What Northern Ireland euphemistically calls ‘the Troubles’ persisted for 30 years and claimed 3,720 lives. And, this happened in a region with a population of under two million. It was eventually brought to an end by political rather than military means. Tony Blair’s big achievement as British prime minister was to initiate and then implement a peace process – hand-in-hand with the government of the Irish Republic – which embraced both Protestants and Catholics, including the gunmen on both sides.

A local system of power-sharing was devised, the police force was completely revamped, public and private investment (quite a bit from the  Indian companies) was encouraged, and the armed militant groups agreed to abandon violence. Northern Ireland remains part of Britain but the option to leave the UK and unite with the Irish Republic remains open.

Over the years, there’s been much talk – at one point quietly encouraged by London – of the Irish peace process as a model for resolving the Kashmir conflict. But some of the lessons of how political will and flexibility can help an area of deep and lasting conflict could equally be relevant to parts of the Northeast.

Northern Ireland remains divided. There are now more towering ‘peace’ walls separating Protestant and Catholic neighbourhoods than there were at the height of the violence. Almost all local youngsters go to schools with a religious foundation and so have few friends from the other community.

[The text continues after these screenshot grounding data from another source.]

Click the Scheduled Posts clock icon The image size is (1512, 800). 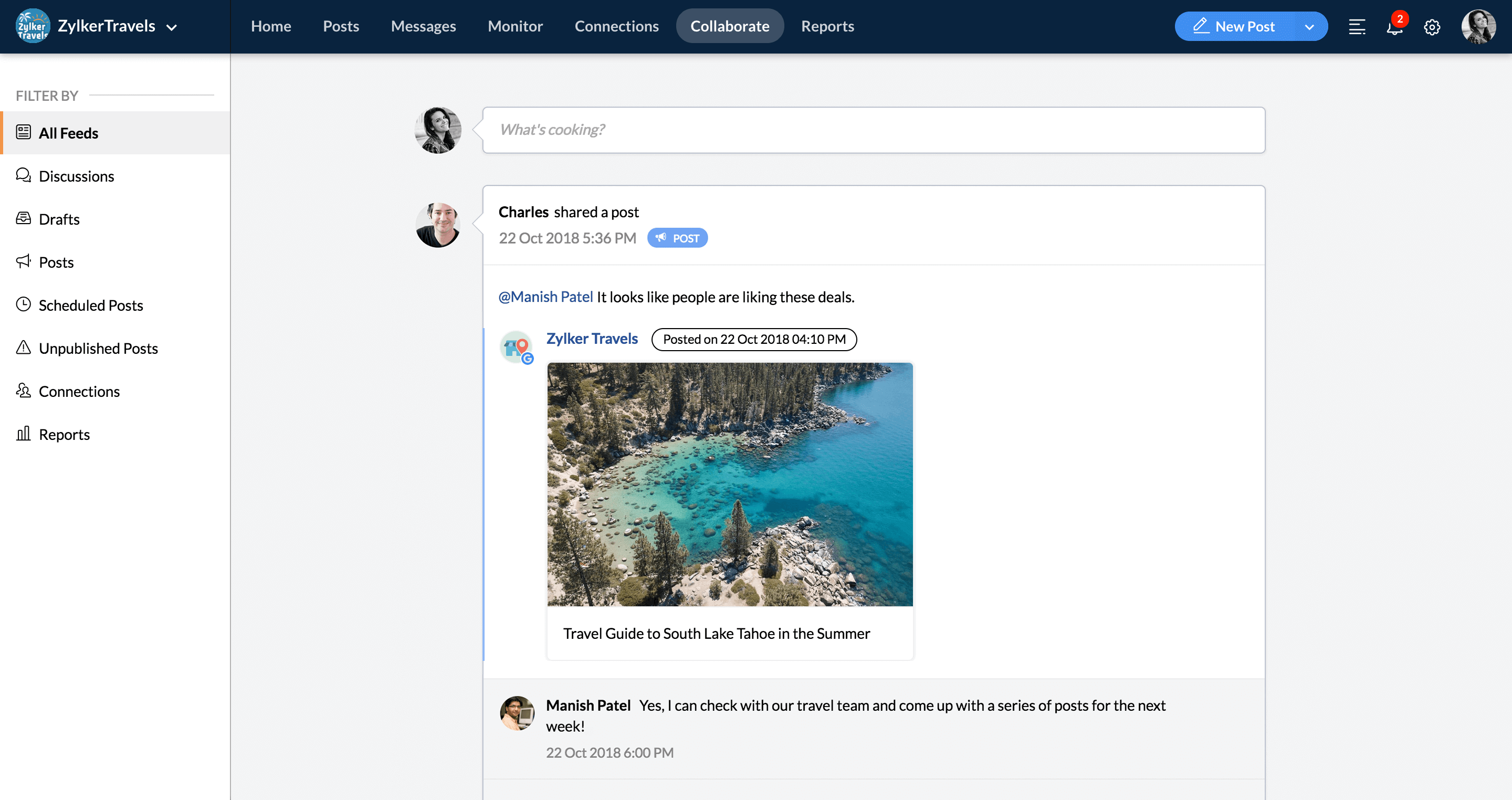[24, 304]
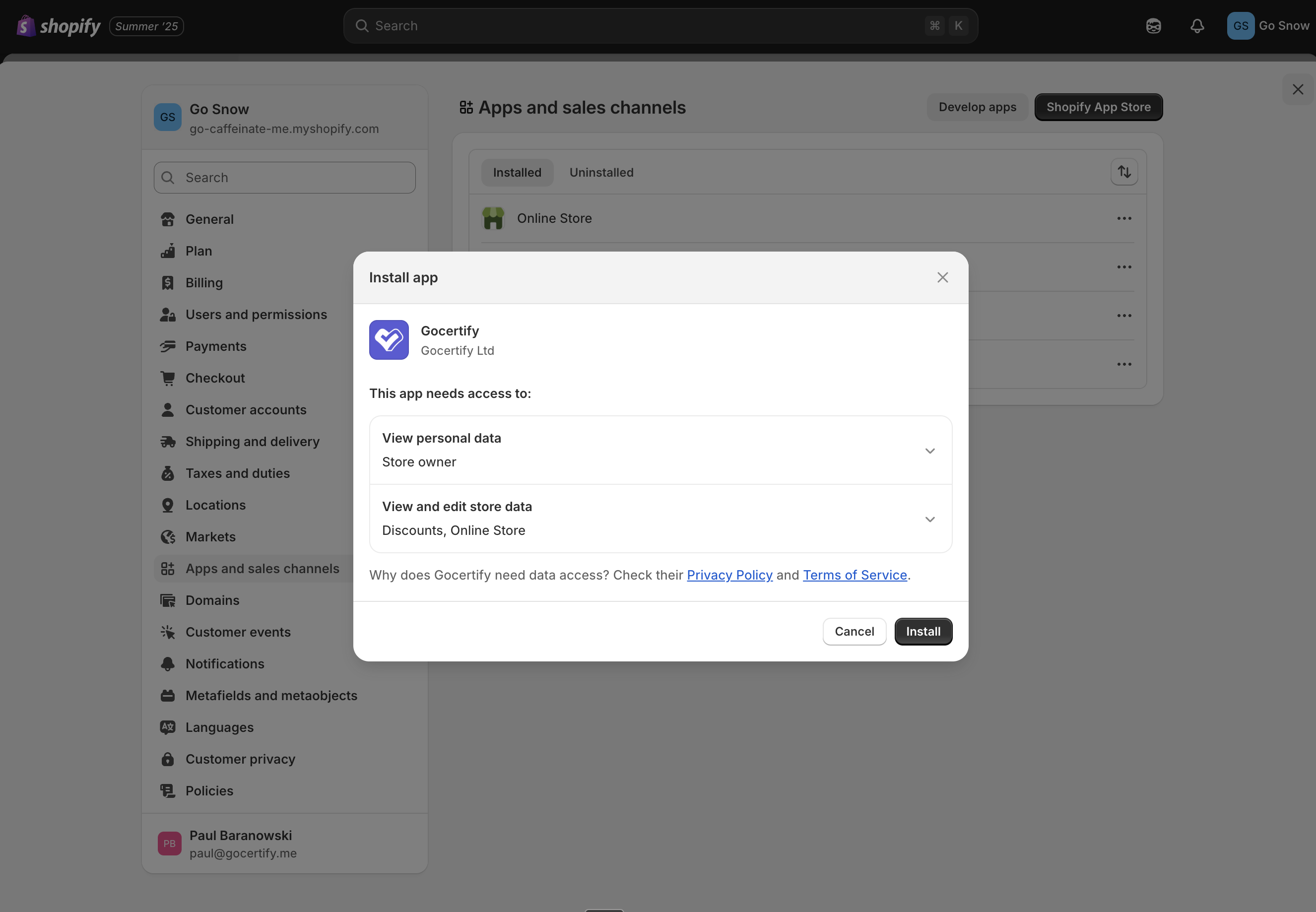Click the Shopify logo in header

click(58, 26)
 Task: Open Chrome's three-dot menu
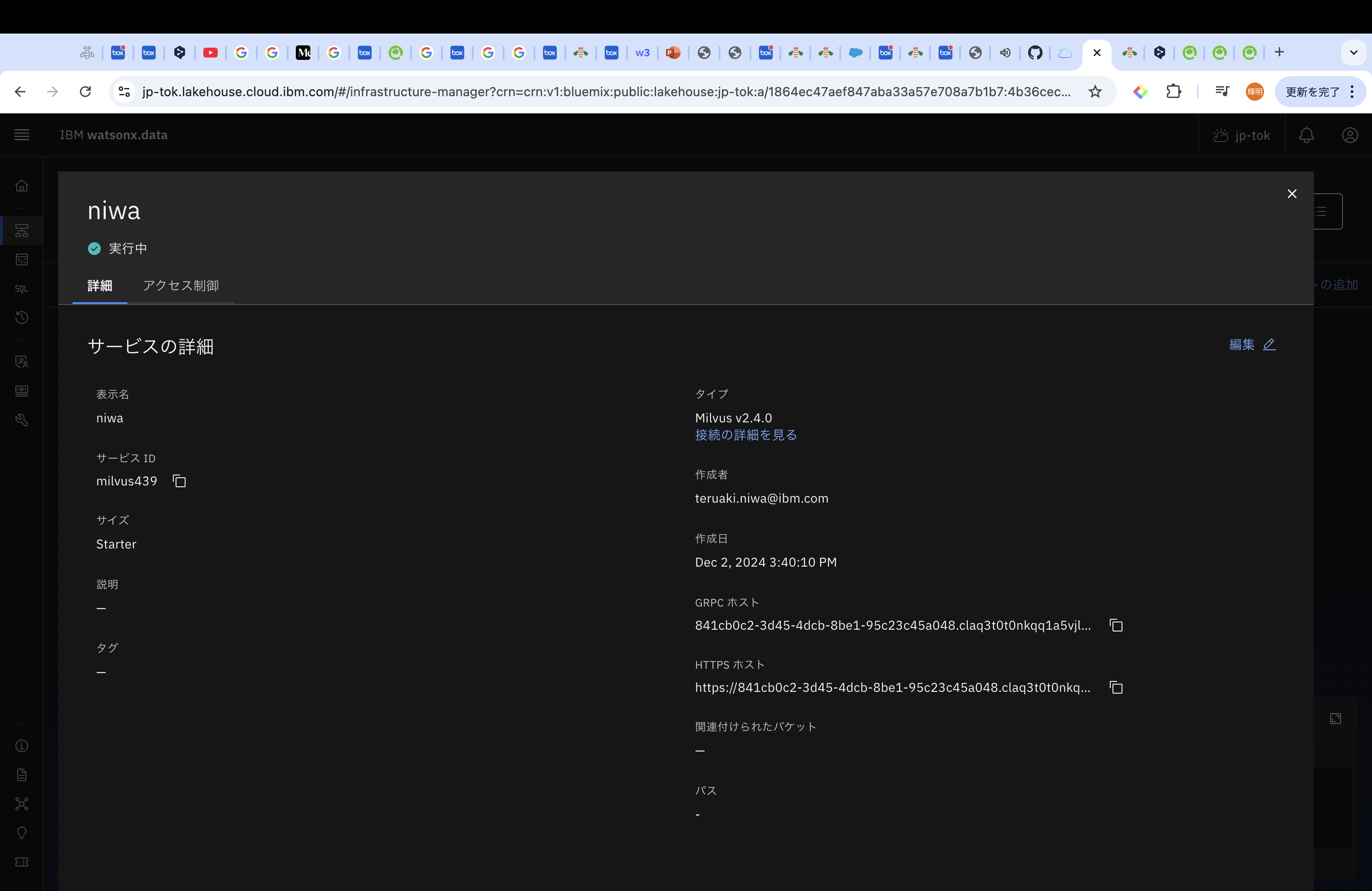tap(1352, 92)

Power sharing has regular crises and hardline parties have outflanked more moderate political forces. But this tension doesn’t play out in the streets. There are occasional violent incidents, but by-and-large Northern Ireland is at peace. And, later this year, it’s likely to get its first Catholic First minister, representing a party which was once the political wing of the IRA. A generation ago, that would have been unimaginable.

Everyone I talked to in Belfast agreed that life has improved in the last two decades. We weren’t by any means the only tourists last week – and one of the most popular activities is a guided taxi tour to see the political street art which is now the most visible aspect of the old tribal divide. When the ‘Troubles’ have become a tourist attraction, you know that times really have changed.

Andrew Whitehead is an honorary professor at the University of Nottingham in the UK and a former BBC India Correspondent.